Task 1: From the excerpt on publication ethics, list every example that follows "e.g.,", "such as," or "for example".
Task 2: Translate this sentence from the excerpt on publication ethics into Spanish: "Suspicion of misconduct, or of honest errors, may surface during peer review or be raised by readers."

How to cite this article:
Wager E. Why has the committee on publication ethics developed guidelines for cooperation between journals and research institutions?. Saudi J Anaesth 2012;6:102-3

How to cite this URL:
Wager E. Why has the committee on publication ethics developed guidelines for cooperation between journals and research institutions?. Saudi J Anaesth [serial online] 2012 [cited 2023 Feb 5];6:102-3. Available from:

The primary role of the Committee on Publication Ethics (COPE) is to provide advice and guidance to journal editors and publishers on ethical issues. COPE also expects its member journals to follow its Code of Conduct. [1] The Code emphasizes that editors have a duty to pursue cases of suspected misconduct, but makes it clear that such cases should be investigated by the researchers' institutions, and not by the journal.

The COPE therefore recognizes the responsibility of research institutions (e.g., universities and hospitals) to investigate cases of suspected research or publication misconduct, such as, data fabrication or plagiarism. The COPE also emphasizes that journal editors should take responsibility for everything published in their journals, and recognizes that this often requires liaison with institutions, especially in cases of suspected or alleged misconduct.

Although journals should not generally attempt to investigate cases of suspected misconduct, editors are often the first people to become aware of possible problems. Suspicion of misconduct, or of honest errors, may surface during peer review or be raised by readers. When this happens, editors often need to refer the matter to the authors' institution(s) and request an investigation or clarification. Similarly, if an institutional investigation reveals problems in a published study, the editors need to respond appropriately, for example by issuing a retraction or correction.

Dataset content:
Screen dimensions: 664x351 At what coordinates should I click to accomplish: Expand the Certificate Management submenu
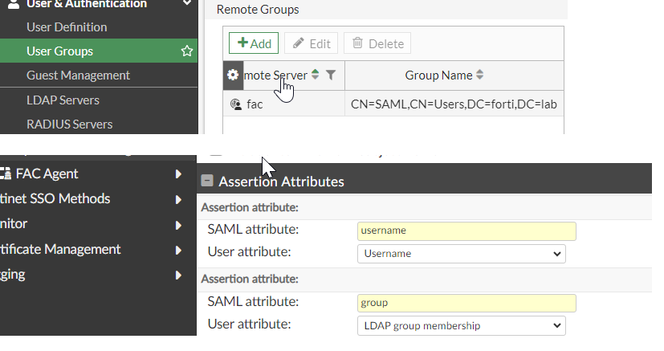pos(178,250)
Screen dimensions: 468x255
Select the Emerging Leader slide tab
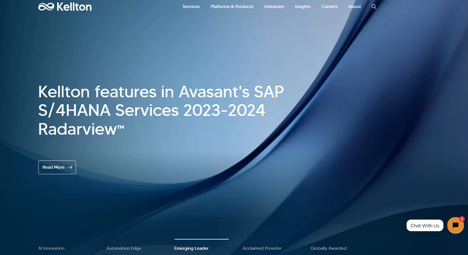[191, 248]
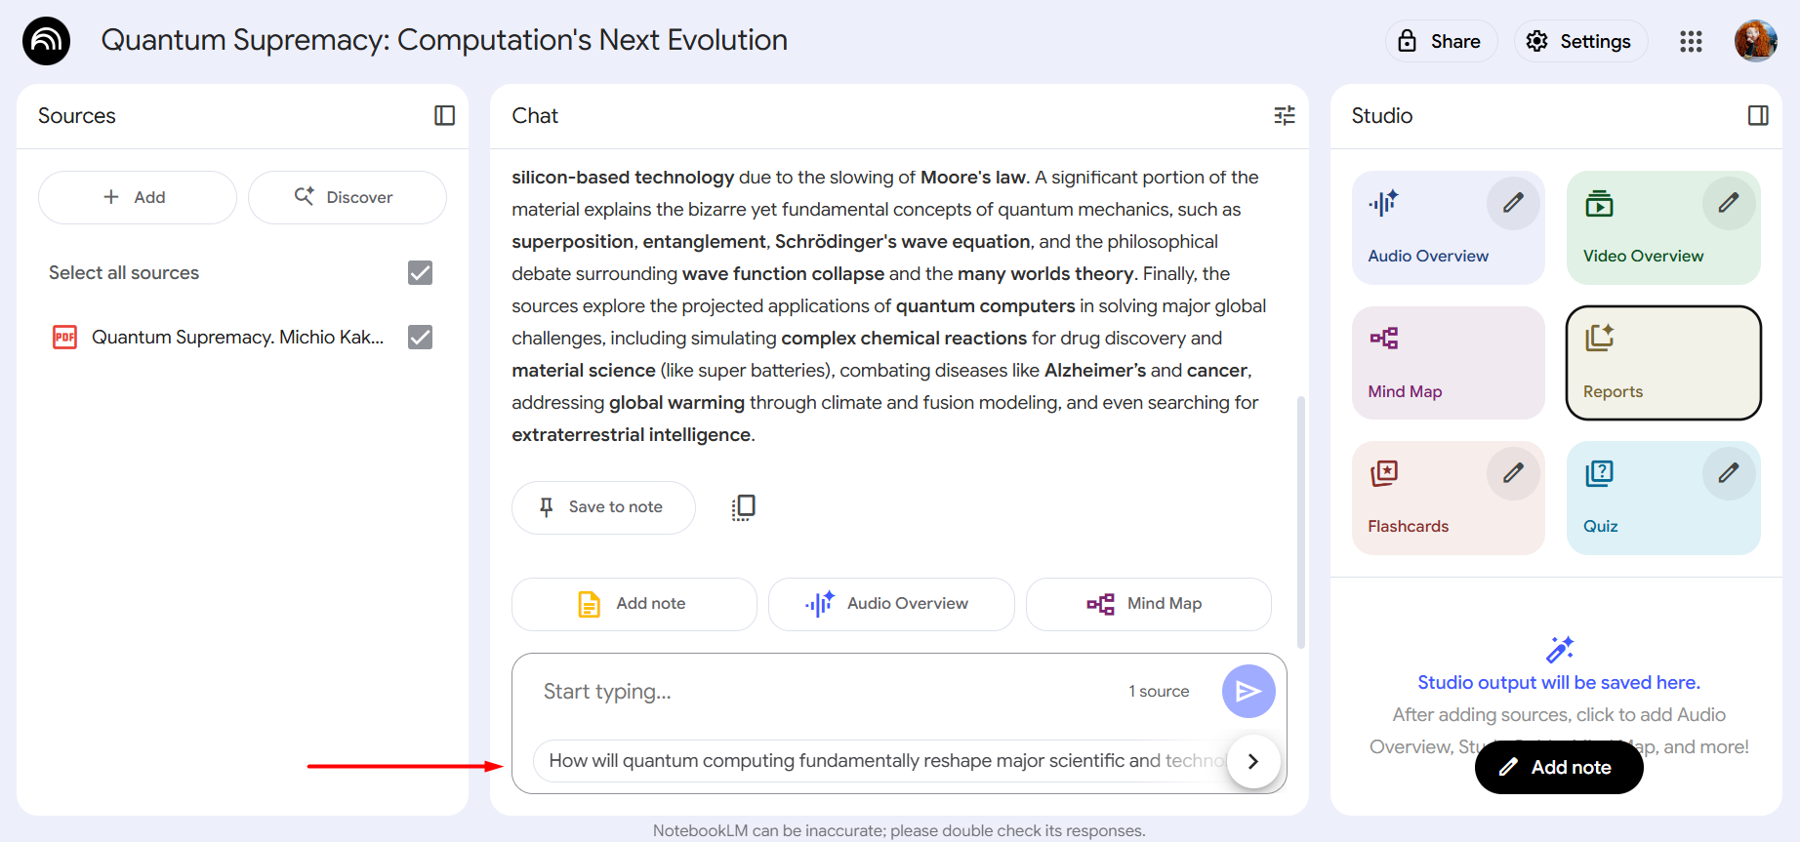Edit Audio Overview customization pencil
The width and height of the screenshot is (1800, 842).
1513,203
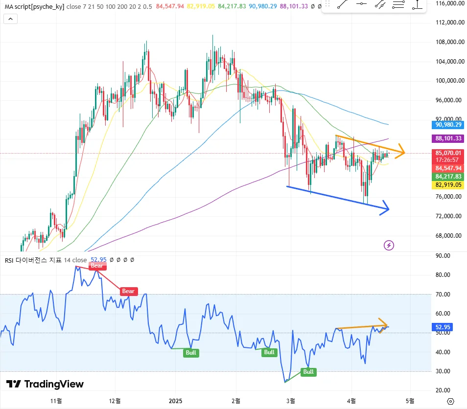
Task: Select the Horizontal Line drawing tool
Action: (x=361, y=4)
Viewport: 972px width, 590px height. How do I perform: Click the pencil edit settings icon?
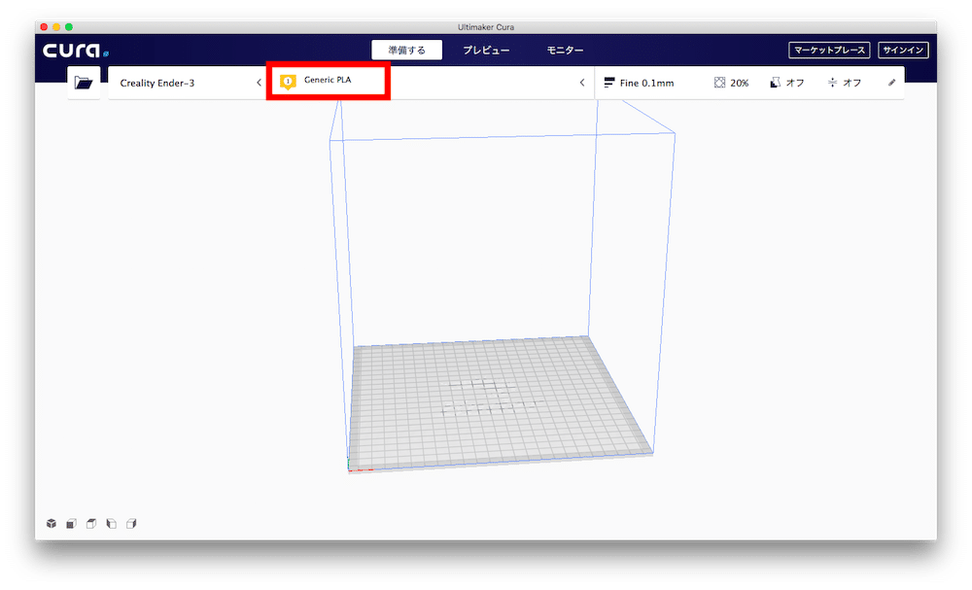click(x=892, y=84)
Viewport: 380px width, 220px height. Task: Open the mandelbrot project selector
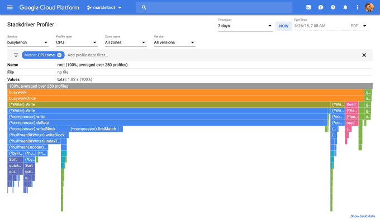(104, 7)
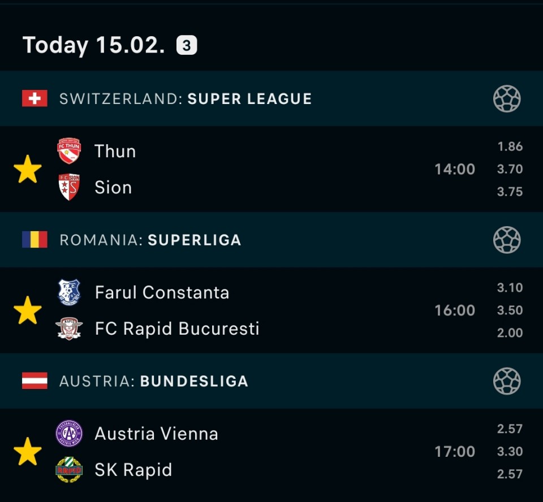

Exercise response 1:
- universities
- hospitals
- data fabrication
- plagiarism
- issuing a retraction
- issuing a correction

Exercise response 2: La sospecha de mala conducta, o de errores involuntarios, puede surgir durante la revisión por pares o ser planteada por los lectores.